Lebanon’s strange constitution is a child of several regimes that have ruled this patch of Sham, as Ottoman, French, British, American and Israeli pogroms have devastated the country and pitched Christians, Shias, Sunnis and other minority communities into ferocious confrontation that has torn apart the social fabric and devoured uncounted lives.
National inertia
The constitution is one of compromise, reflecting the ethnic and faith divisions that have scarred Lebanon’s history. So, the presidency is always reserved for a Christian, the prime ministry for a Sunni and the Speaker’s seat for a Shia.
Most people wonder if the constitution really works, or even what it is intended to do, other than provide politicians and lawyers with employment. The country plodded along, carrying a metastasising financial crisis and feeble attempts to address it for two years without a president.
Qatar, probably acting on the prompting of Washington, grabbed the initiative in the face of the parliamentarians’ inertia to kick start Aoun’s rise to the presidency.
He’s Washington’s choice, now it remains to be seen if he’s also Washington’s man.
The US drew a line under Aoun’s name over two months ago when its ambassador to Lebanon, Lisa Johnson, summoned the parliamentarians to a “briefing” in which she cajoled and threatened, promising solid US support to the Lebanese military if they nominated him as president.
Washington wants to use Aoun to drive Hezbollah out of the country, something Johnson made plain in her address: “He [Aoun] will appoint a strong commander for the Lebanese Army, and we will support the Army in restraining all Hezbollah supporters. You will have backing from Arab states and the West. But the time to act is now.”
She added: “Israel cannot achieve everything through war; it’s time for you to do your part and launch an internal uprising under the banner of ‘Enough.’”
A call to arms
The ambassador added, “The Lebanese people must show their desire to rise up and get rid of Hezbollah and return to the context that emerged after the assassination of Rafik Hariri, especially since the regional, international, and field circumstances are in your favor.”

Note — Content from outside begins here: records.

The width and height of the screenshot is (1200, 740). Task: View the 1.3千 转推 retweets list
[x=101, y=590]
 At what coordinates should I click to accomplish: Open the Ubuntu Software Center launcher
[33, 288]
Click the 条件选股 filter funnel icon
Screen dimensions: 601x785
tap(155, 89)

So, despite knowing what Israel did last time it was in the country, despite knowing it and the US work hand-in-glove, and despite knowing Hezbollah is the only organisation capable of countering an encroaching Israel, the parliamentarians have kowtowed to Washington’s bidding and yielded to the historic narrative that surrenders the country to external powers, rather than its people.
It’s typical of the 3rd-rate democracy Americans and Europeans prefer to confer on subjugated people, so they can hold it up as a grimy mirror that confirms they’re still “the good guys”.

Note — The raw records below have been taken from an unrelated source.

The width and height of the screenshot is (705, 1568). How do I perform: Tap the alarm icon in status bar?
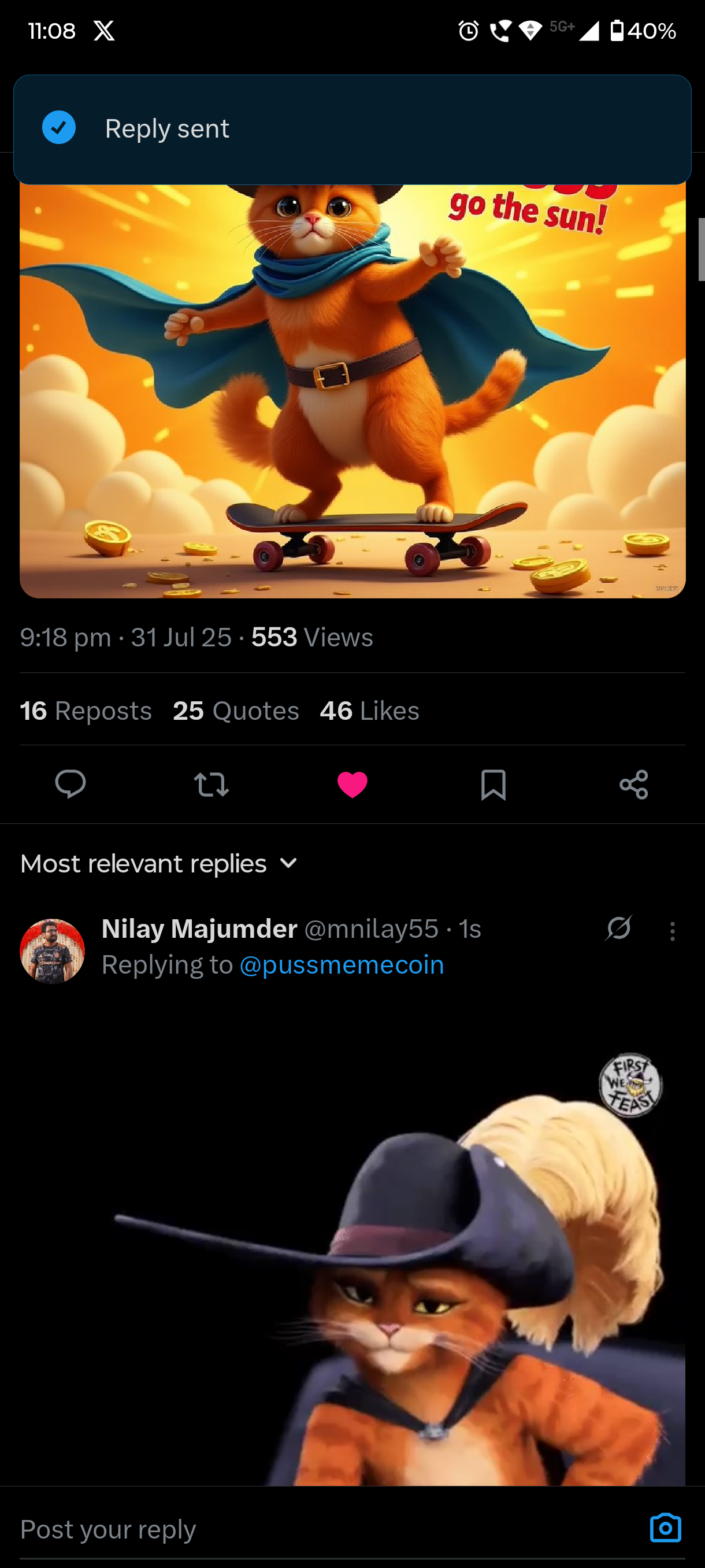pos(469,31)
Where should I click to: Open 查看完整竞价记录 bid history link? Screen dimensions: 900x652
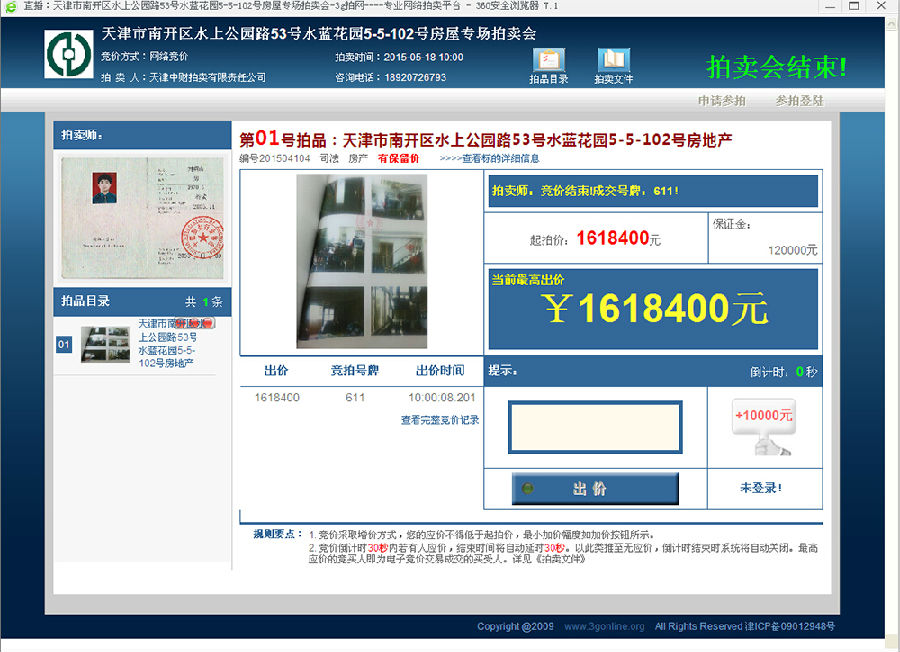[x=439, y=420]
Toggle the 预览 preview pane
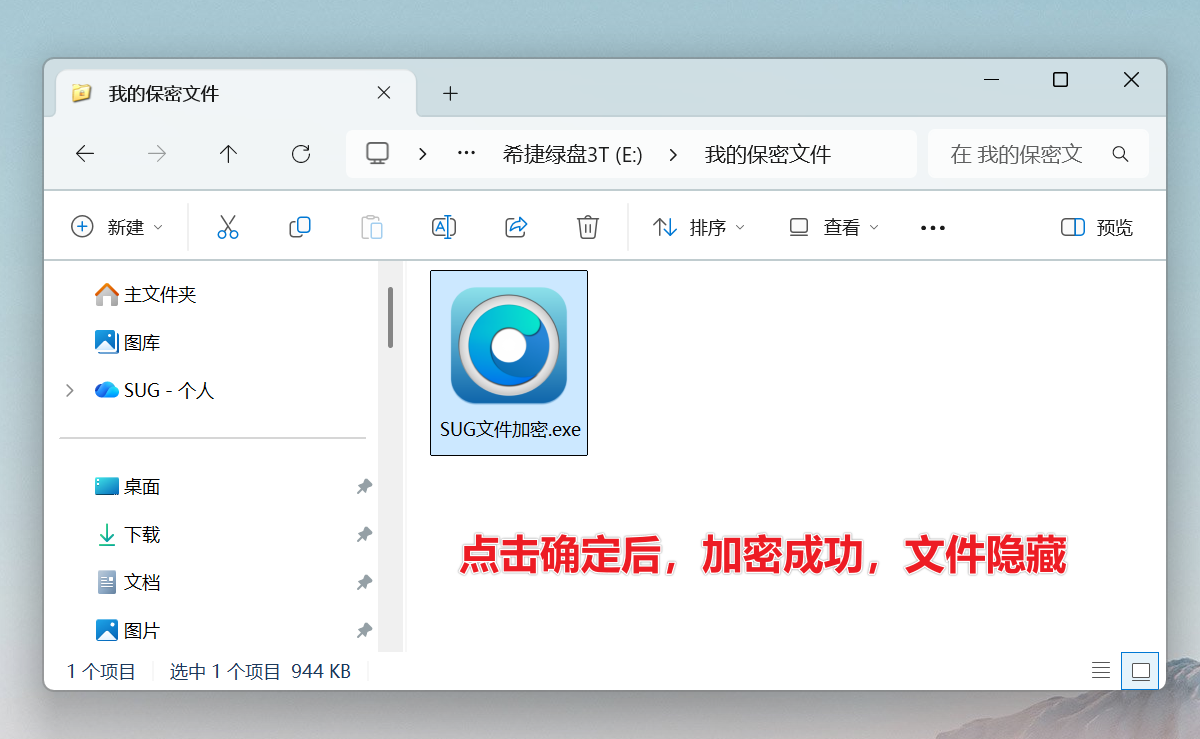 [1097, 227]
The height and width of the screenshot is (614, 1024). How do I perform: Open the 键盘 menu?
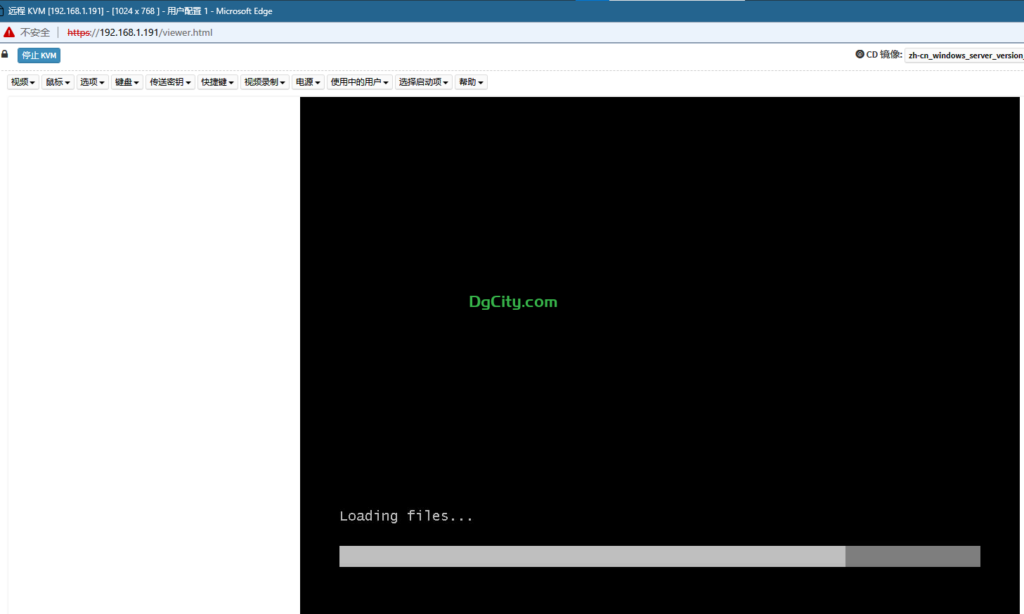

The Cradle summed it up: “The process is a stark paradox: while Lebanese sovereignty – or the lack of it – is a frequent topic in public discourse, the outcome of presidential elections is dictated by foreign ambassadors, whether American, French, Saudi, or Qatari, against the backdrop of accusations of Beirut’s submission to Iran.
“Armed with threats of sanctions, blockades, and delays in reconstruction, these envoys impose candidates without room for debate, reducing Lebanon’s democratic process to little more than scripted theater.

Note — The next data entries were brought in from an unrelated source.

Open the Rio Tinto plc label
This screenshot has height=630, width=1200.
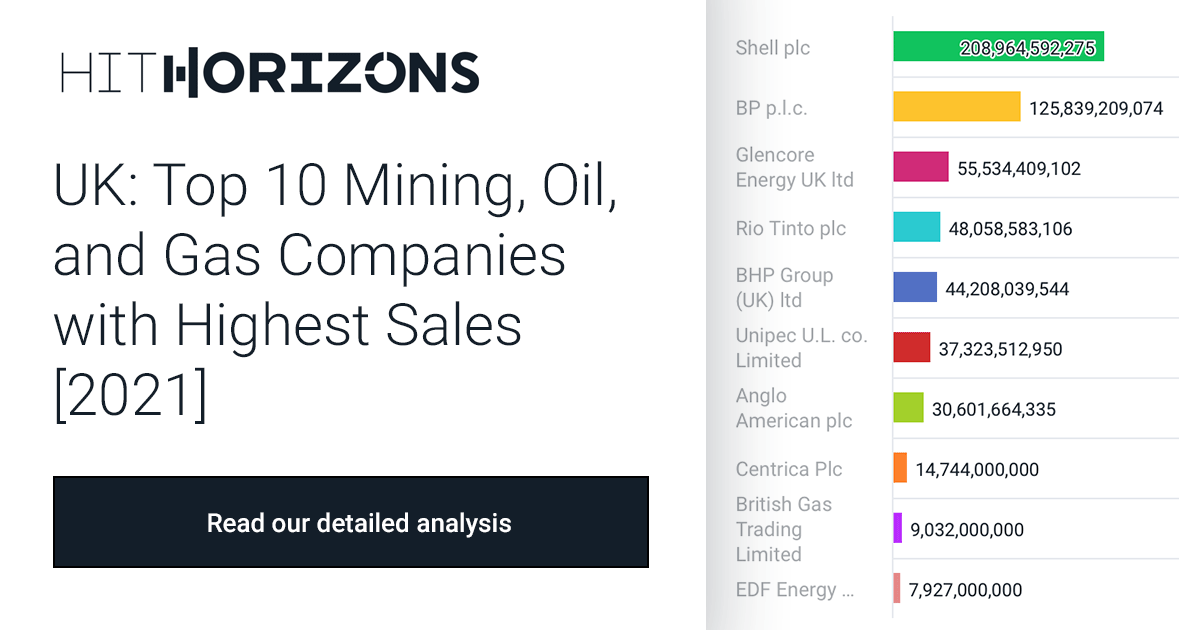coord(791,228)
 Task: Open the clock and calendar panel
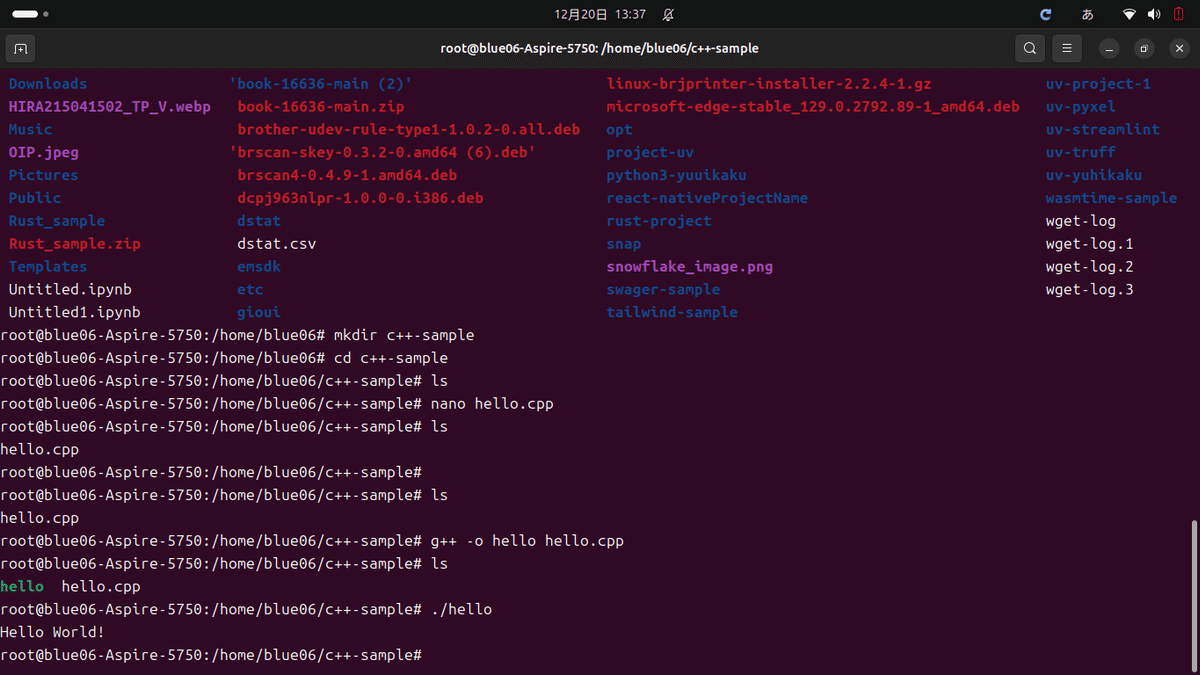point(600,15)
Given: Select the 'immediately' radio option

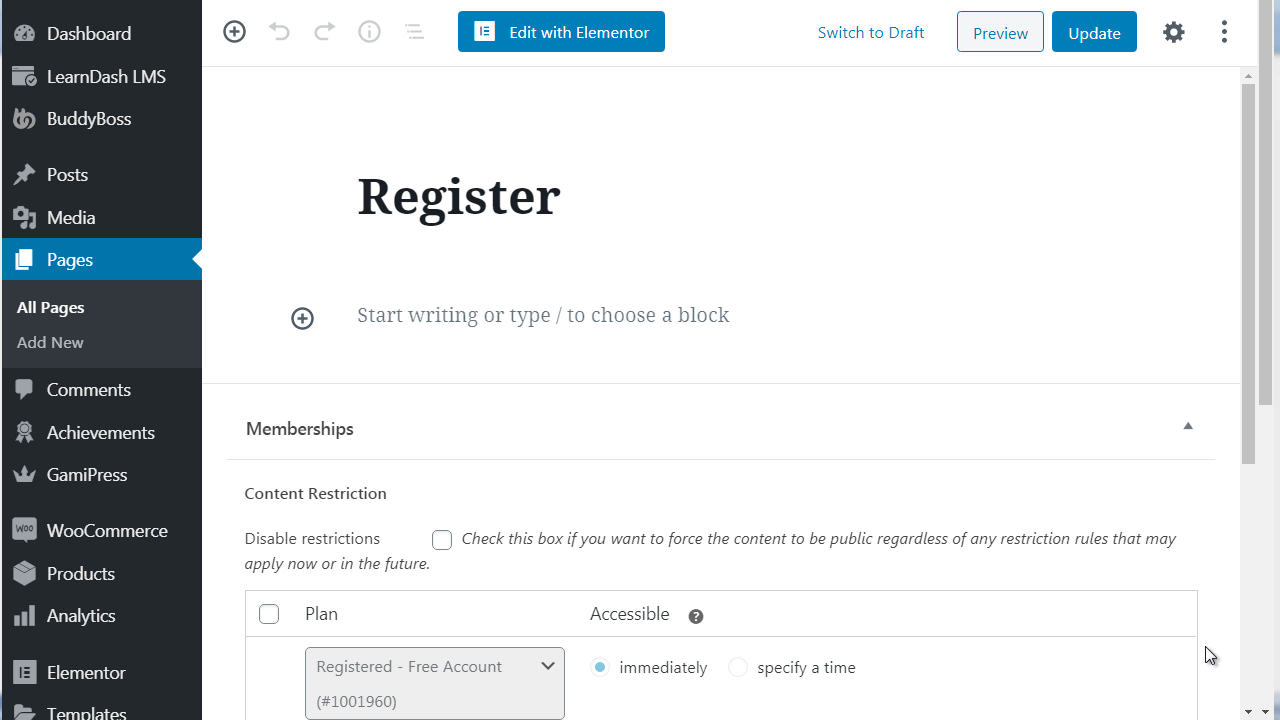Looking at the screenshot, I should [600, 667].
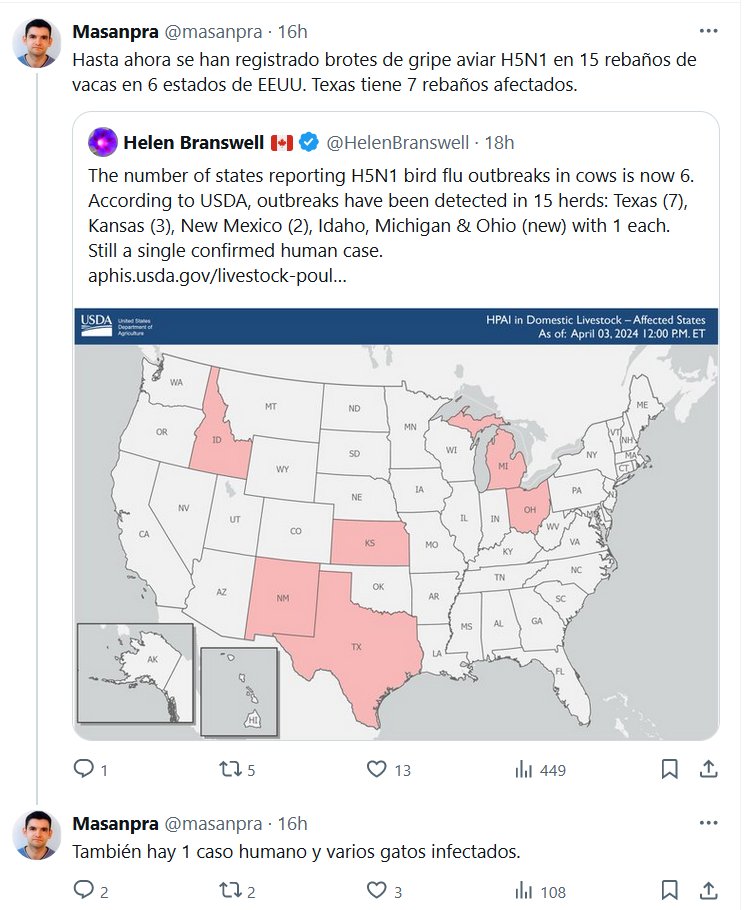View analytics showing 108 views

point(523,891)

“As long-time Lebanese Speaker of Parliament Nabih Berri once quipped, perhaps it would be simpler to let ambassadors sit in the seats of MPs, as they are the ones truly deciding the president.”
His own man
Aoun is a Maronite Christian who has received military and university training in the US and is regularly hosted there by Congress and senior politicians from both sides of the house.
The big question, however, is if he’s willing, like so many “politicians” in the beggared country, to be America’s attack dog, a role someone like Phalangist leader of the Lebanese Forces party, Samir Geagea would love to shoulder.
Disparate forces have suggested Aoun is a pragmatist who prefers to be his own man. Most Lebanese would prefer to have their own country. It remains to be seen if either will have the strength to achieve their dreams.